A new Trump administration border policy requiring that asylum seekers at the southern border remain in Mexico while their claims are processed has garnered the incoming Mexican government's support, the Washington Post reported Saturday, citing Mexican officials and senior members of Mexican president-elect Andrés Manuel López Obrador's transition team.
The plan, called "Remain in Mexico," emerged after a meeting in Houston last week that included Mexico's incoming foreign minister Marcelo Ebrard, Secretary of State Mike Pompeo, Homeland Security Secretary Kirstjen Nielsen, and other high ranking US officials, US and Mexican officials told the Post.
In a statement Thursday, Pompeo said that he, Nielsen and Ebrard had met "to discuss the migrant caravans."
"We have affirmed our shared commitment to addressing the current challenge," he said. "The caravans will not be permitted to enter the United States."
US officials began receiving guidance on "Remain in Mexico" this week and were told it could be implemented soon, the Post reported, but US and Mexican senior officials stressed that elements of the plan had not yet been established and that no formal agreement has yet been signed.
If put into effect, it would end the current practice of asylum seekers remaining in the United States while their applications are processed, the so-called "catch and release" by President Donald Trump, who is a vocal opponent of the practice.

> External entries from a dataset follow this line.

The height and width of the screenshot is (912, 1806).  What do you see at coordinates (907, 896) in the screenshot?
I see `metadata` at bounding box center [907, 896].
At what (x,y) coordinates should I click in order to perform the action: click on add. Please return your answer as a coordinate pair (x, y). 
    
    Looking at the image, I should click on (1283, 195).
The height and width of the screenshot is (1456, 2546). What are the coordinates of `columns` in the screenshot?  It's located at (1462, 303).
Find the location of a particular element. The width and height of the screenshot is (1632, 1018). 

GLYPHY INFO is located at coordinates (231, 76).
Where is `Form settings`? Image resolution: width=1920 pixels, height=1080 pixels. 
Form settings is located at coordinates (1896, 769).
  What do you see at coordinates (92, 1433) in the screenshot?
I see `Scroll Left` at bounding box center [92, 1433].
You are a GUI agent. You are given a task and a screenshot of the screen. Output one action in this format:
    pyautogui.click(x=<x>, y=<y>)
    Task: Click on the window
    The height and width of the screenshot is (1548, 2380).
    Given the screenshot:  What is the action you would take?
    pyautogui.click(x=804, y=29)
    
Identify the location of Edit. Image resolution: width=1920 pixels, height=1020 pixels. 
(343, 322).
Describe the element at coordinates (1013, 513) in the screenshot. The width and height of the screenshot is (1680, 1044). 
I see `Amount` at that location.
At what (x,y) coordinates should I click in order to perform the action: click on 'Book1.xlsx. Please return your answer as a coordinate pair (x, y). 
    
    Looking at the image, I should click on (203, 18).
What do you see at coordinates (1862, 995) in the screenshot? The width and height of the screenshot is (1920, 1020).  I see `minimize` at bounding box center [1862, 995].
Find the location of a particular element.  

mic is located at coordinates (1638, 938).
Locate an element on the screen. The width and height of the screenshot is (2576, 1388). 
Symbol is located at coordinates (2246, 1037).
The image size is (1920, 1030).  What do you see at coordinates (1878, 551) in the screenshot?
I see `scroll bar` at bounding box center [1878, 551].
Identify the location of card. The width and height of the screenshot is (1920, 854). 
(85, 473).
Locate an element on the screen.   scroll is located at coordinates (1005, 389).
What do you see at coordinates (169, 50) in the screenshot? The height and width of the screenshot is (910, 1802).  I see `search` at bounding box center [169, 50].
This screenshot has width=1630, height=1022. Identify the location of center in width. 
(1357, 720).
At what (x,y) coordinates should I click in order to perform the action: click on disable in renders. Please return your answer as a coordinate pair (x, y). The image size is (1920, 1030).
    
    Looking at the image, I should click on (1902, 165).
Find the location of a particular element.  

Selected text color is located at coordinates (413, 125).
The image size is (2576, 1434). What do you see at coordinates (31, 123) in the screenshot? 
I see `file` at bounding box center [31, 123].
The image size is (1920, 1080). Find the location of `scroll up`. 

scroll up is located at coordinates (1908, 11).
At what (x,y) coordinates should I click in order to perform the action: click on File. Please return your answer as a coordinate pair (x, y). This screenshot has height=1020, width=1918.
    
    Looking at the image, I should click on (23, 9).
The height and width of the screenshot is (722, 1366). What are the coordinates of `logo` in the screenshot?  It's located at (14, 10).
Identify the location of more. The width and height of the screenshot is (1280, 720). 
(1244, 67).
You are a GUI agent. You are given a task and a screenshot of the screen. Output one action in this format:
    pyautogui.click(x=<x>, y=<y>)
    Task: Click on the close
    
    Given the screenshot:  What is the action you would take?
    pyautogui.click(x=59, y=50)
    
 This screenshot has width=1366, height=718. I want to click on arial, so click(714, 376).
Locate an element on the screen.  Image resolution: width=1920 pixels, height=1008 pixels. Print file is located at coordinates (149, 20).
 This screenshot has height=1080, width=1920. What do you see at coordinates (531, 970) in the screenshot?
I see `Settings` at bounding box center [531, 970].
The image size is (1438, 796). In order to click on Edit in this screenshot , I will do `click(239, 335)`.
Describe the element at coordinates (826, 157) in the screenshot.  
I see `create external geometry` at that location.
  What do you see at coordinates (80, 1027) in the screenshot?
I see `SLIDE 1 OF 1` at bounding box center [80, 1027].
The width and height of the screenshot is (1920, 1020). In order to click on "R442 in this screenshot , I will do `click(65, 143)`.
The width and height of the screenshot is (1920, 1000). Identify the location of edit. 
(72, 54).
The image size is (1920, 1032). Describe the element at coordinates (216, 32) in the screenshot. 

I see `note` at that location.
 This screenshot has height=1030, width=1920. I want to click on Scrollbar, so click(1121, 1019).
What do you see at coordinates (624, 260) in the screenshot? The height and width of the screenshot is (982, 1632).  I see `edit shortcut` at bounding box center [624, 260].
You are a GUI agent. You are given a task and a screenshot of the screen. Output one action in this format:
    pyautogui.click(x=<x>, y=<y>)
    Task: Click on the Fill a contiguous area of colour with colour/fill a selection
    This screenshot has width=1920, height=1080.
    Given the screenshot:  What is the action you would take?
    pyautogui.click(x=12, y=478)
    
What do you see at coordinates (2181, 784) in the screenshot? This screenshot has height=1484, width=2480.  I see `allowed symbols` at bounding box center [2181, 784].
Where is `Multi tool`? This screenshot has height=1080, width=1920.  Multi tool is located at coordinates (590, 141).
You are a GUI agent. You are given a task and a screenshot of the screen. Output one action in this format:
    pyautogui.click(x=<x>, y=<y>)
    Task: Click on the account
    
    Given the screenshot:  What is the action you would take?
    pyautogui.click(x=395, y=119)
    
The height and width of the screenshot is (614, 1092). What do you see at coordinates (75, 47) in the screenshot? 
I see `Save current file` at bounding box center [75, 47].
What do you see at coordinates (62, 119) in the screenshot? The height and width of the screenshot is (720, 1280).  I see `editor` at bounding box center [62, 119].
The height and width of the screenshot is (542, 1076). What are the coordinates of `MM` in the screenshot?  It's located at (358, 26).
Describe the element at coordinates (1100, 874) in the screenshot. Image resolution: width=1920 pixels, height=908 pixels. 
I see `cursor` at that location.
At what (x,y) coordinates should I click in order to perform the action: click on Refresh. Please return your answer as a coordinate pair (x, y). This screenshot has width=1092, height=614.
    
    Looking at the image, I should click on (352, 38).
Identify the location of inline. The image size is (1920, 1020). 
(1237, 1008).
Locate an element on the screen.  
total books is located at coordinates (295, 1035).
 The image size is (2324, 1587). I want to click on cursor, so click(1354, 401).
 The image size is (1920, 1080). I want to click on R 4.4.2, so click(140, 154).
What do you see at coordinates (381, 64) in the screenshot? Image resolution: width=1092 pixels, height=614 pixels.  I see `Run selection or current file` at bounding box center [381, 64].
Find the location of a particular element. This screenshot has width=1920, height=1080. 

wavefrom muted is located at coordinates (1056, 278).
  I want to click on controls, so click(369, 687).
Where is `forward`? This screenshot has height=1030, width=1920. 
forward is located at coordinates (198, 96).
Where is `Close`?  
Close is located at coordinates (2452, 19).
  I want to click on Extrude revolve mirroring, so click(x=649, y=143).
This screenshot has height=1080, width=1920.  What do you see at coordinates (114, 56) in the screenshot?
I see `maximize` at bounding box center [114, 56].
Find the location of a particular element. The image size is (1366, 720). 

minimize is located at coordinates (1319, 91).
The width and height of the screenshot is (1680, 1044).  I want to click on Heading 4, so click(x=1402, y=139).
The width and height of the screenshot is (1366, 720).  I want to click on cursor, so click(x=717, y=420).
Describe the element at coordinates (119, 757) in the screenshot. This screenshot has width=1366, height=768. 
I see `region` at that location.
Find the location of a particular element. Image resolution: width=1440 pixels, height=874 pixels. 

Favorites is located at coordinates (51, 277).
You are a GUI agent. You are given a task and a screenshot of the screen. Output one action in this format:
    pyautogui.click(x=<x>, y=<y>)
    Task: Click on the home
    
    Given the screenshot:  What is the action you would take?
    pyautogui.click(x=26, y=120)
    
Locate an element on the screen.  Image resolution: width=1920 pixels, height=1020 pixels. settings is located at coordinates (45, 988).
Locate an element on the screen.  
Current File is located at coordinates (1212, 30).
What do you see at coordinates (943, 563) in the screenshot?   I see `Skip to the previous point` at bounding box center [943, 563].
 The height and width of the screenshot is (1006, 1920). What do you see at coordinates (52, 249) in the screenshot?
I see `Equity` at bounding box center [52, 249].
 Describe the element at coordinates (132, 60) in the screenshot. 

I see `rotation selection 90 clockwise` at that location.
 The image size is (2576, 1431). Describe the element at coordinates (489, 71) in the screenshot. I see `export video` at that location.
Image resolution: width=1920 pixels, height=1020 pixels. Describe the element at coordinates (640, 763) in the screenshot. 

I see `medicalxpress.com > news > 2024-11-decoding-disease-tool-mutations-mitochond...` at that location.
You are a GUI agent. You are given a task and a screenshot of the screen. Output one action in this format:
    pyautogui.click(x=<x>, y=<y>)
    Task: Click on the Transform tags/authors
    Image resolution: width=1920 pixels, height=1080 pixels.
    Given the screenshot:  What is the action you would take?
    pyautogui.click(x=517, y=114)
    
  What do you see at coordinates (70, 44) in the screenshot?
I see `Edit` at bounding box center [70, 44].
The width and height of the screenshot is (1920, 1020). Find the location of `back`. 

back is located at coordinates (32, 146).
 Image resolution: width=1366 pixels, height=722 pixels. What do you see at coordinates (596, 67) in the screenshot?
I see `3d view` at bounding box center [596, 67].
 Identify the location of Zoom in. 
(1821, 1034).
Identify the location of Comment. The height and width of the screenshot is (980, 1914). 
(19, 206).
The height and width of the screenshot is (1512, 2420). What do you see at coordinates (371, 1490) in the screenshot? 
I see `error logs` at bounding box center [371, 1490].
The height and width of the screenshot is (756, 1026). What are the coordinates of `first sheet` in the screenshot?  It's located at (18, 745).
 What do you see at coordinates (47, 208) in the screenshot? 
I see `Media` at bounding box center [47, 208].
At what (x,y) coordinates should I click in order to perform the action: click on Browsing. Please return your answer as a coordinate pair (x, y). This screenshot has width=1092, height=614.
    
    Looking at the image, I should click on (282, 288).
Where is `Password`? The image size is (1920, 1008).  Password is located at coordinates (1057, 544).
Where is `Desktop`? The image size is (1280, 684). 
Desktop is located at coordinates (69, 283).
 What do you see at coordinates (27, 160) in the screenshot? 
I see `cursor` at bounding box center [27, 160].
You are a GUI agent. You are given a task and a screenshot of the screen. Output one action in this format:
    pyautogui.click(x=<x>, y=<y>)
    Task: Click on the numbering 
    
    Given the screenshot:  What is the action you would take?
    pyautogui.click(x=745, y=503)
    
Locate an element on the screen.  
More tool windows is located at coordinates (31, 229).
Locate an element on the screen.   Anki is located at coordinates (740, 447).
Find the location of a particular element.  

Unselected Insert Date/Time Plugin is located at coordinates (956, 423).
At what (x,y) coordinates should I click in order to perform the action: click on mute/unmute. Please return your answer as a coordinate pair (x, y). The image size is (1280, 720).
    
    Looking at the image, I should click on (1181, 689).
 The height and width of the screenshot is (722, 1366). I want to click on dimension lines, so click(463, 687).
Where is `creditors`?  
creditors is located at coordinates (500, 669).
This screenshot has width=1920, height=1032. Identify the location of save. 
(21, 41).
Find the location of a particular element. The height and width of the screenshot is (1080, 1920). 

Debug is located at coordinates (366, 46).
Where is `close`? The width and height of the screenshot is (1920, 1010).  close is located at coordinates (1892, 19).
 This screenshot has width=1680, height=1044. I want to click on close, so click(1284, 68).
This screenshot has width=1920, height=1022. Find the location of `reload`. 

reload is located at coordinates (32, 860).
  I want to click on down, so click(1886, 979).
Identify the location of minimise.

"For now, we have agreed to this policy of Remain in Mexico," Olga Sánchez Cordero -- López Obrador's top domestic policy official as Mexico's interior minister-elect -- told the Post, calling it a "short-term solution."
"The medium- and long-term solution is that people don't migrate," Sánchez Cordero also said to the Post. "Mexico has open arms and everything, but imagine, one caravan after another after another, that would also be a problem for us."
Two senior members of López Obrador's transition team told the Post that "Remain in Mexico" would simply formalize the de facto situation.
The Post further reported that while no changes have been officially codified, López Obrador's administration is open to the new policy.
Two US officials speaking anonymously told The Post that the new policy would allow the government to double the number of asylum claims it could process, as it would no longer be limited by detention space.
CNN has reached out to both the White House and DHS for comment.